Rome : pourquoi c'est une grande série

Zorg | 30 juin 2007
Zorg | 30 juin 2007

Inutile de tergiverser, Rome est un chef d'oeuvre, un de ces monuments de télévision qui écrase de sa puissance toute la production conventionnelle, un tour de force qui laisse pantois d'admiration, béat d'extase, et oblige à sortir le dictionnaire des superlatifs pour lui rendre l'hommage qu'il mérite. Fruit d'une association entre HBO et la BBC, cette superproduction au budget de 100 millions de dollars dirigée par le célèbre John Milius, nous entraîne dans les coulisses de la Rome antique, à l'un des moments clef de sa riche histoire : l'accession aux dernières marches du pouvoir par Gaius Julius Caesar, à l'issue de sa victorieuse Campagne des Gaules. 

Rome part donc du principe de raconter l'Histoire avec un grand H, tout en la conjuguant avec la petite en se focalisant simultanément sur les destinées des grandes figures politiques, sociales et militaires de l'époque, et sur celles, théoriquement anonymes, de deux légionnaires revenant au pays après huit ans de campagne. Titus Pollo (Ray Stevenson, Le Roi Arthur) est un simple légionnaire du rang, tandis que Lucius Vorenus (Kevin McKidd, Trainspotting) est un officier, mais tous deux sont rendus à la vie civile une fois leur service achevé. Leurs existences sont ainsi fort astucieusement mêlées aux destinées historiques des grandes figures de leur époque, faisant dès lors office de guide, de trait d'union entre le spectateur et l'intrigue, et de témoins en tant qu'homme de la rue qui voit l'Histoire en marche.

 

 

Tournée dans les studios romains de Cinecitta, la série bénéficie tout d'abord d'une reconstitution d'une envergure et d'une exactitude peu communes. Décors gigantesques (le forum romain occupe l'un des plus grands décors à ciel ouvert du monde) détaillés à l'extrême et s'inspirant des ruines romaines actuelles (dont celles de Pompéi), milliers de costumes faits à la main sur le lieu de production, dizaines d'armures et de cottes de mailles forgées en Italie, le souci du détail est constant et cela se voit. De la salle du Sénat aux ruelles insalubres, des maisons de l'aristocratie aux appartements des classes moyennes, rien n'y échappe et l'on perçoit immédiatement l'amplitude des recherches documentaires effectuées en amont.

 

Mais tout ce déballage esthétique n'est pour ainsi dire qu'anecdotique au vu de la richesse et de la profondeur de l'écriture. Les auteurs, avec à leur tête Bruno Heller qui scénarise à lui seul huit des douze épisodes de la première saison, retranscrivent avec maestria les multiples et incessantes luttes de pouvoir comme les considérations sociales les plus diverses. Aucun aspect de la vie romaine n'échappe ainsi à leur scalpel : politique intérieure, coutumes religieuses, rites sociaux, relations diplomatiques, habitudes culinaires, la liste est longue, très longue. Le tableau ainsi dépeint, d'une amplitude et d'une profondeur vertigineuses, donne vie à la Cité romaine dans toute sa richesse, toute sa complexité et aussi toute sa cruauté, que ce soit pour l'aristocratie romaine comme pour la plèbe.

DONNÉES DU CORPUS >>
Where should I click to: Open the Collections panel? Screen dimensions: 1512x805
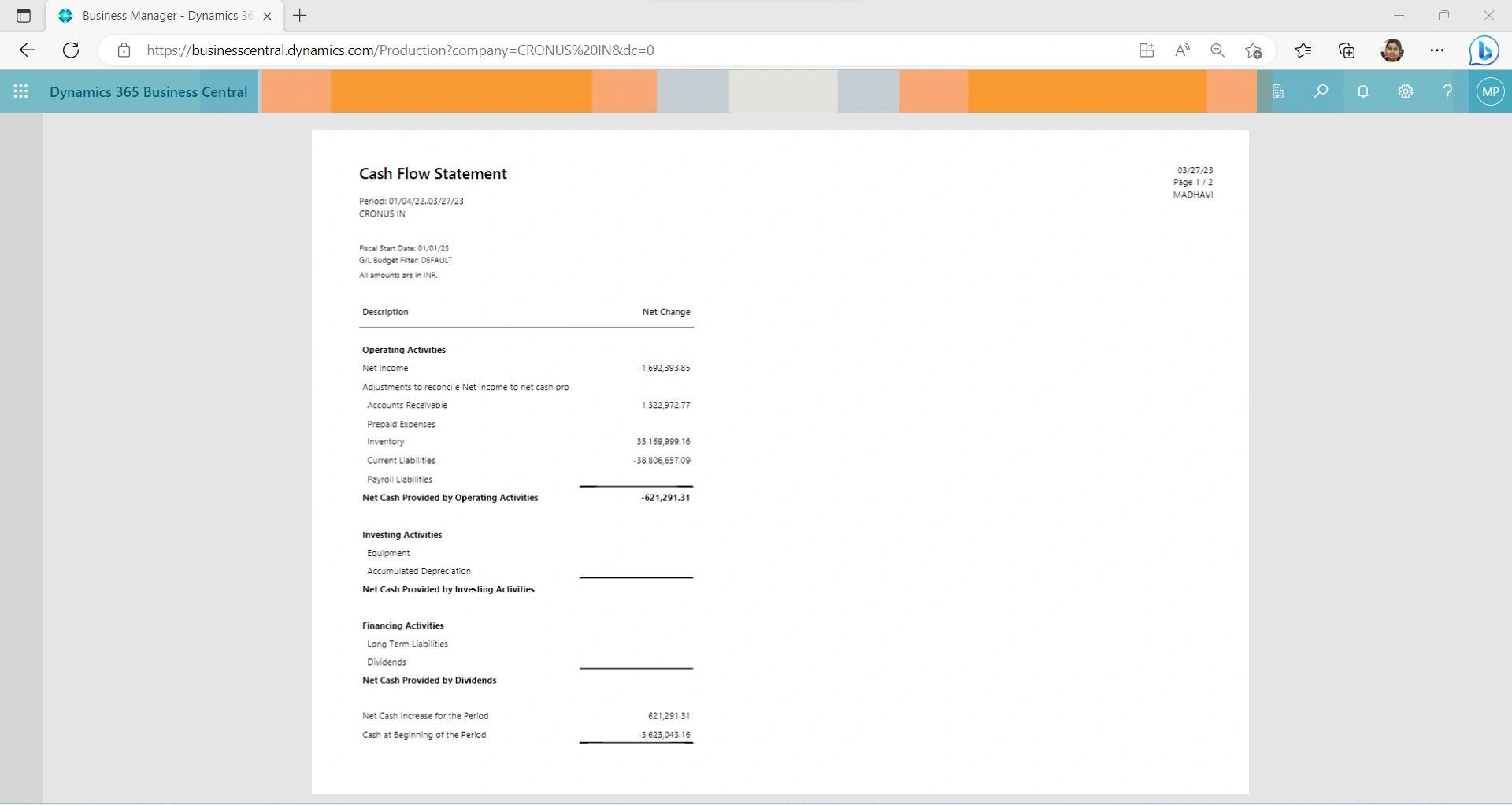coord(1346,50)
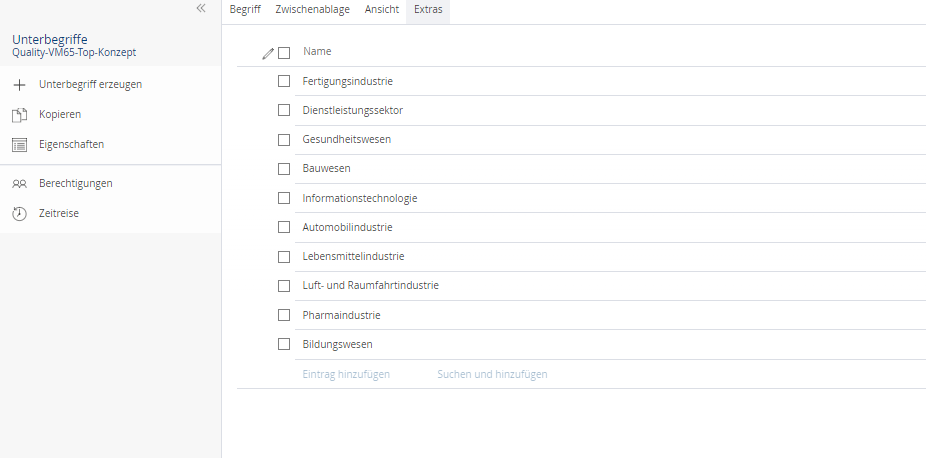Open the Zwischenablage menu
This screenshot has height=458, width=926.
[312, 9]
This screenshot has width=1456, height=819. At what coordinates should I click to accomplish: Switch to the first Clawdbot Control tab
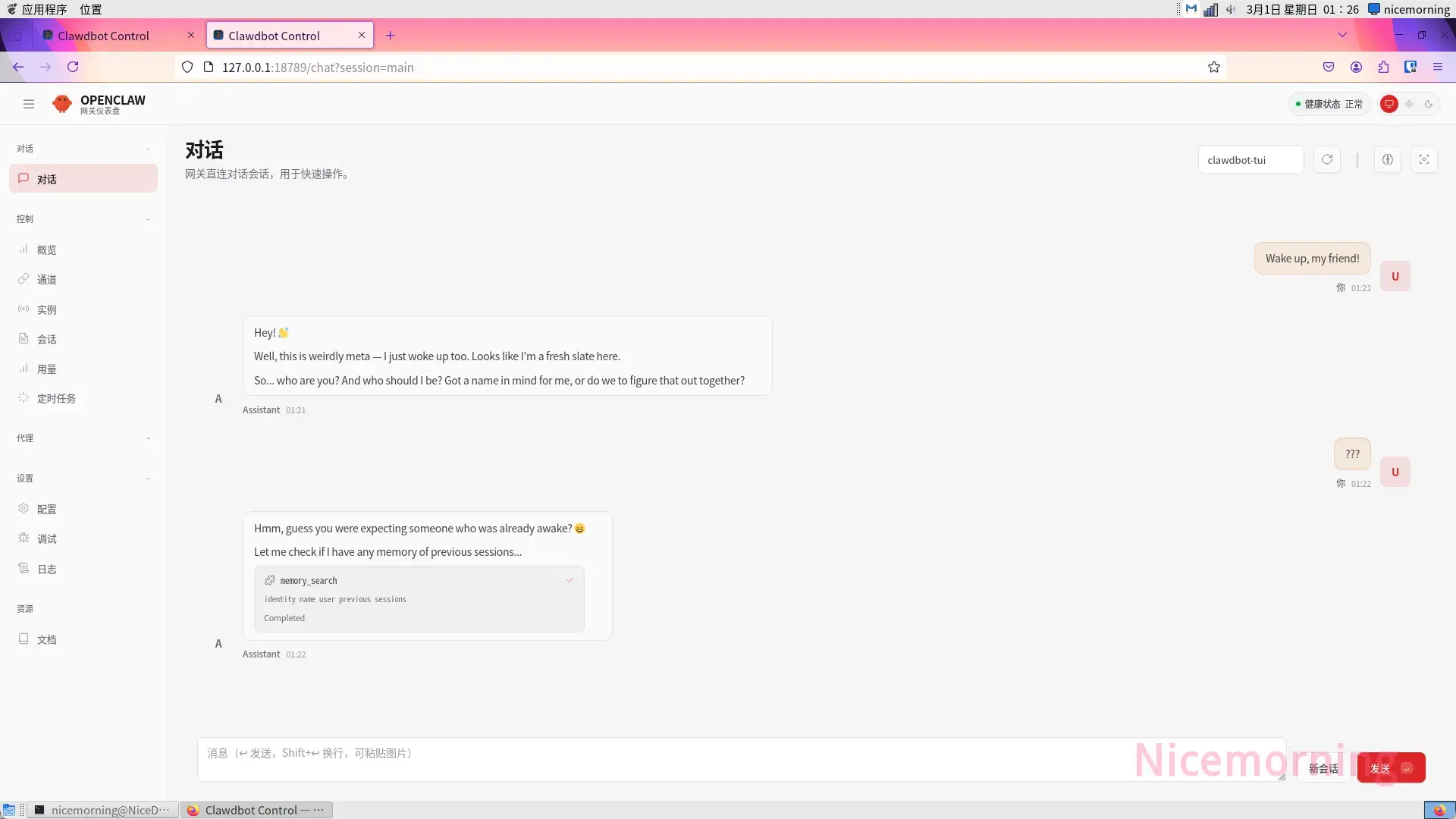click(104, 36)
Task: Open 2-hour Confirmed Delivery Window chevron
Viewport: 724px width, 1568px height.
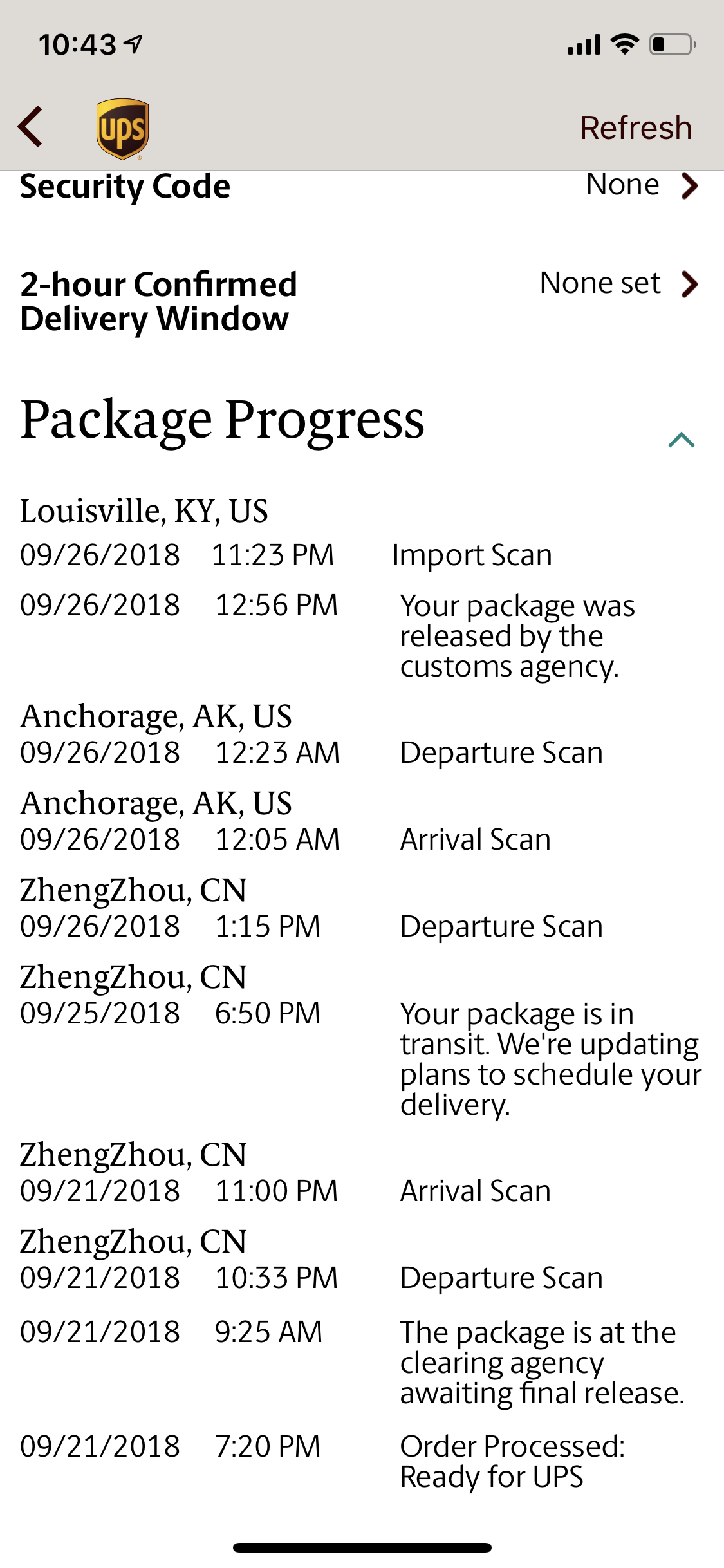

VOTRE OBJECTIF >> D'après la critique de la série Rome, à quoi sert le fait de mêler les existences de Titus Pollo et de Lucius Vorenus aux destinées des grandes figures historiques ? Répondez en une à trois phrases. Répondez en vous fondant uniquement sur la critique.

SOLUTION PROPOSÉE >> Ce choix fait des deux légionnaires un guide et un trait d'union entre le spectateur et l'intrigue. Ils servent aussi de témoins, en hommes de la rue qui voient l'Histoire en marche.